Filme: Isto é o Fim! (2013)

Isto é o Fim! é uma hilariante comédia com um inteligente toque de autocrítica e sátira num cenário exagerado e vibrante. 

Quando Jay Baruchel regressa a Los Angeles para visitar o seu melhor amigo Seth Rogen, Jay percebe que a relação de amizade entre ambos mudou. Seth tem um novo grupo de amigos com quem agora tem mais em comum. Jay tenta integrar-se no grupo, aceitando ir a uma festa na casa de James Franco. Jay detesta a experiência. Mas tudo muda nessa noite. O Apocalipse acontece e o grupo deve unir-se para sobreviver.

Isto é o Fim! não é um filme para ser levado a sério. Esta é a primeira noção que o espectador tem na cabeça e a impressão com que ficará após o seu visionamento. É uma comédia arduamente focada em proporcionar bons momentos de diversão. Todavia, Isto é o Fim! carrega uma mensagem sincera num hilariante e bem-vindo cenário de autocrítica e justaposição entre a imagem que o espectador tem da vida de celebridade e a imagem que as próprias celebridades têm da imagem sobre si. Isto é o Fim! é intrinsecamente satírico; satírico de todos para todos. Se por um lado aponta de forma acusadora a opinião pública estereotipada, por outro toma consciência da preeminência financeira e das superiores condições de vida que assistem Hollywood. Tudo isto num cenário em que o Apocalipse (aquele bíblico que descreve detalhadamente o fim dos tempos) toma lugar e em que os justos são imediatamente salvos e os menos justos ficam para ajustar contas. Obviamente, no teor da autocrítica, nenhuma celebridade é amnistiada por este rapture.    

A bela casa de James Franco é palco para o supracitado Apocalipse. As suas obras de arte e os variados adereços dos seus filmes servem de armas de combate e de arremesso para a batalha pela sobrevivência, onde a falsidade na sua origem e na sua infrutífera aplicação é reveladora da falsidade que rodeia o seu trabalho. Por mais que se mostrem indivíduos de valor nos seus projectos, estas celebridades, pelo menos nesta versão satírica, são indivíduos ocos e imorais na vida fora da tela. A valentia mostrada é falsa e completamente inexistente quando o imaginário se torna real. É um exercício absolutamente hilariante admirar a sua completa falta de soluções e de alento no meio do desastre, entre inteligentes e bem colocadas referências culturais.

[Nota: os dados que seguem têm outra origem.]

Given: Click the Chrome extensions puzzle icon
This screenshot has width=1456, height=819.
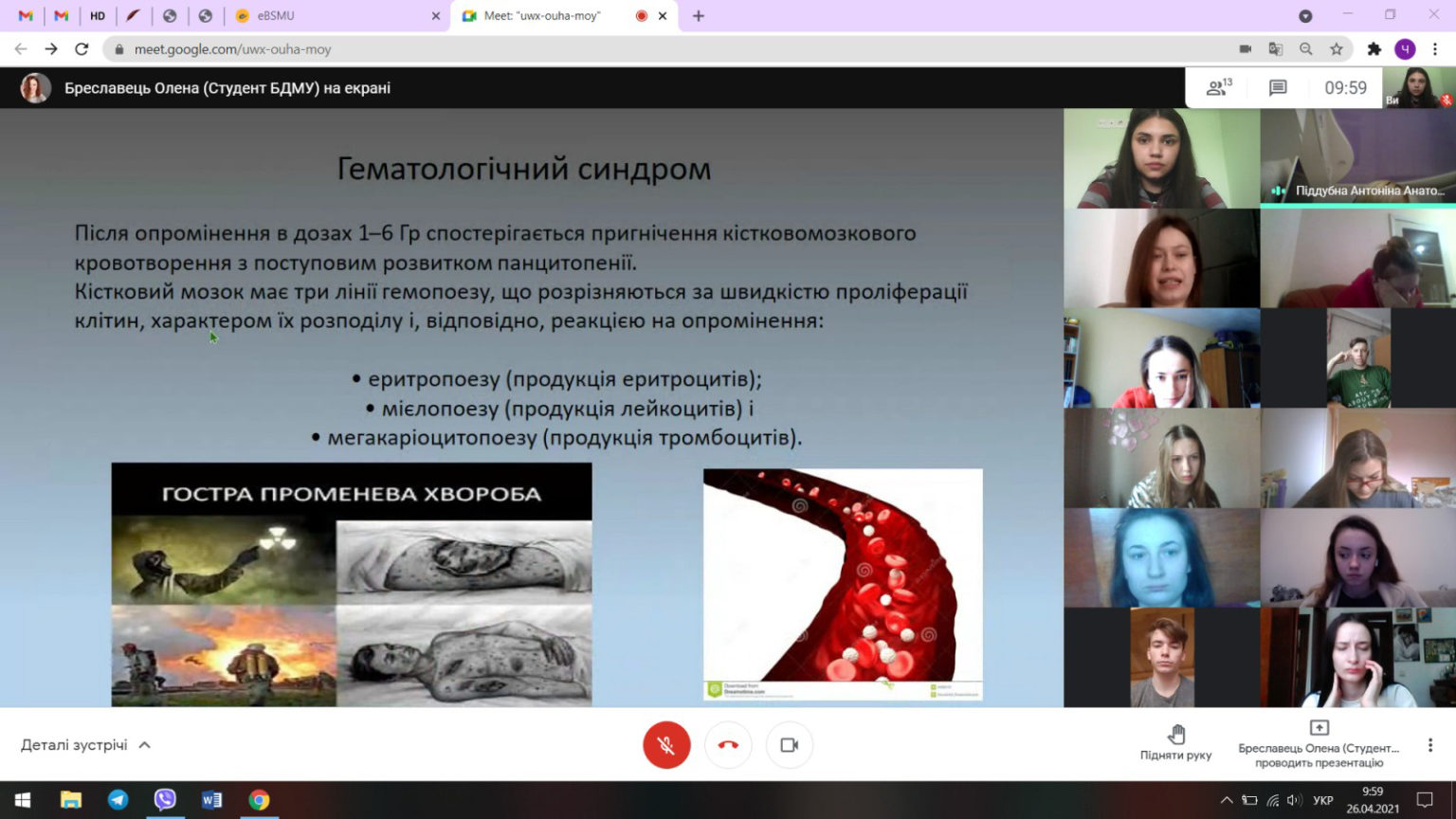Looking at the screenshot, I should (1374, 49).
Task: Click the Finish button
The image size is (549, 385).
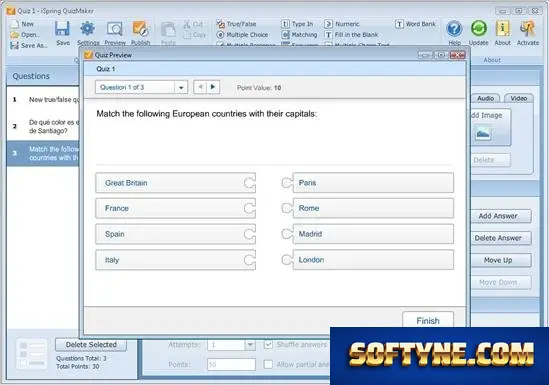Action: [428, 320]
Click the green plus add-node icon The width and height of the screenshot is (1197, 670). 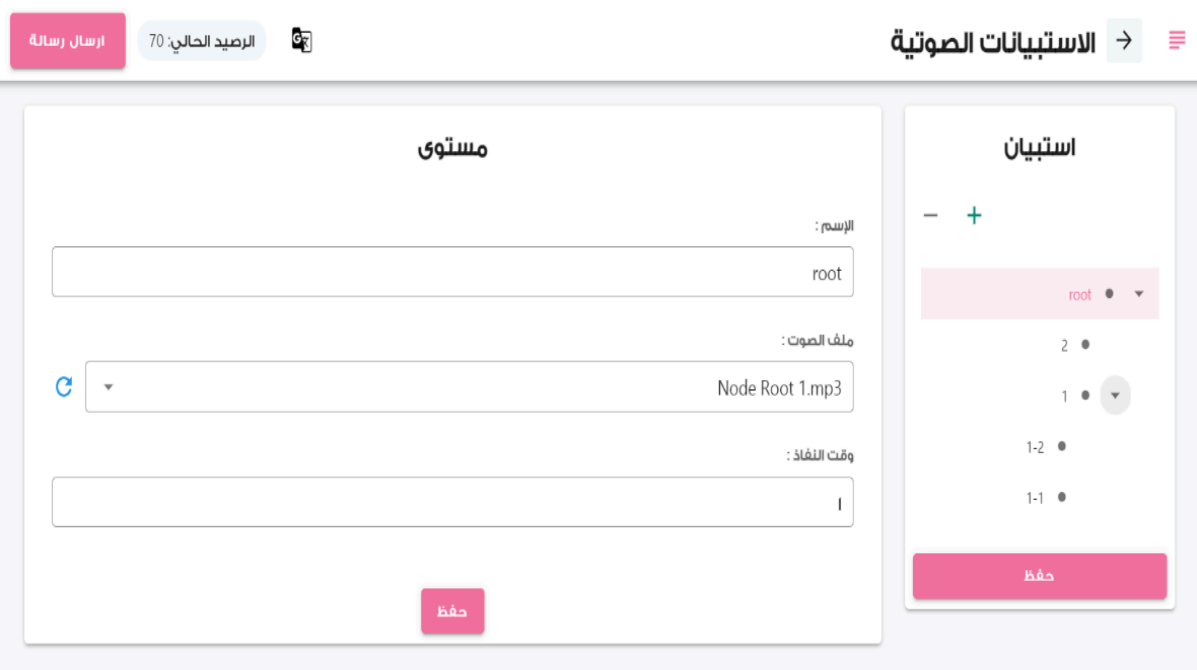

Com o decorrer da endiabrada narrativa, que por vezes parece desalinhada e improvisada, a autocrítica torna-se pedagógica, mostrando que até estas celebridades fúteis merecem uma oportunidade para mostrar o seu valor e alcançar a salvação. Nem todas o conseguem, mas nem todas mostram a necessária predisposição (leia-se independência narrativa). A ideia de que as relações entre estas celebridades não são o mar de rosas que por vezes se imagina fornece outro tipo de introspecção que não será inteiramente descabido, embora não nos níveis bruscos aqui divertidamente apresentados.    

São muitas as caras famosas que passam por Isto é o Fim!, algumas num cameo tão vertiginoso que a pequena distracção leva à sua privação. Destas, Emma Watson é a mais hilariante, criando uma versão violenta, obstinada e irredutível da sua personalidade. Do elenco principal, James Franco, Seth Rogen e Jay Baruchel são quem estão mais à-vontade com o papel de um certo transtorno de personalidade; como tal, são os mais cómicos.


A realização a cargo de Seth Rogen e de Evan Goldberg (que também assinam o argumento) padece de alguma qualidade e de alguma organização. Se em parte funciona para tornar algumas cenas mais divertidas, em parte torna algumas cenas estranhas e de franzir o nariz, nomeadamente as relacionadas com adições visivelmente incompletas de CGI. Como um todo, no entanto, Isto é o Fim! cumpre com distinção aquilo a que se propõe: divertir. Isto fá-lo como poucas intencionadas comédias têm feito recentemente.